◆ **TASK REQUIREMENTS**
Rewrite the records from the beginning through the line containing "pos(183,222)", both included, swapping "plus button" for "add button" and leaving everything else the same.

Collected data entries
------------------------------------------------------------

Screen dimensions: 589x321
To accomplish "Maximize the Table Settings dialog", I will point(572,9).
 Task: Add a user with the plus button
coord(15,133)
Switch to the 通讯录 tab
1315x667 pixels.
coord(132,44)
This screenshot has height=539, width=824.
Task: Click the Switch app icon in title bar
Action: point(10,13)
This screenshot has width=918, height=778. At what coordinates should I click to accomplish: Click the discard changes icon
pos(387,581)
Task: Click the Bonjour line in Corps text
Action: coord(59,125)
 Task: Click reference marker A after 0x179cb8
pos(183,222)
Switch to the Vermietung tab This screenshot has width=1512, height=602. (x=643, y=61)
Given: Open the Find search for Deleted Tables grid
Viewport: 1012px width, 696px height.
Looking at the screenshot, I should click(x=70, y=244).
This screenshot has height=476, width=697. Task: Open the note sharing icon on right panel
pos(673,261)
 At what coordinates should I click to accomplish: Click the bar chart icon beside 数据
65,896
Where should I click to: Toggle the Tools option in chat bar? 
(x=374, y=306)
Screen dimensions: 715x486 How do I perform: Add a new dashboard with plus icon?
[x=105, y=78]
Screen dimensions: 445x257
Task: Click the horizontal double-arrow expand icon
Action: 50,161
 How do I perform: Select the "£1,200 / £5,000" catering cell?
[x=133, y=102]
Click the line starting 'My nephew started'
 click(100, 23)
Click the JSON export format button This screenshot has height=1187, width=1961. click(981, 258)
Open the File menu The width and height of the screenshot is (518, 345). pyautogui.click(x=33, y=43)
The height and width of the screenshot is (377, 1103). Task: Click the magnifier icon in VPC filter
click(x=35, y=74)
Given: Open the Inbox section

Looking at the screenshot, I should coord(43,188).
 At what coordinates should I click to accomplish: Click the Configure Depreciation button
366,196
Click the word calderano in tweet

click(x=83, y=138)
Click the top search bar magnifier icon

------------------------------------------------------------

◆ **ANSWER TO THIS PROBLEM**
Screen dimensions: 589x321
To accomplish "Maximize the Table Settings dialog", I will point(572,9).
 Task: Add a user with the add button
coord(15,133)
Switch to the 通讯录 tab
1315x667 pixels.
coord(132,44)
This screenshot has height=539, width=824.
Task: Click the Switch app icon in title bar
Action: point(10,13)
This screenshot has width=918, height=778. At what coordinates should I click to accomplish: Click the discard changes icon
pos(387,581)
Task: Click the Bonjour line in Corps text
Action: coord(59,125)
 Task: Click reference marker A after 0x179cb8
pos(183,222)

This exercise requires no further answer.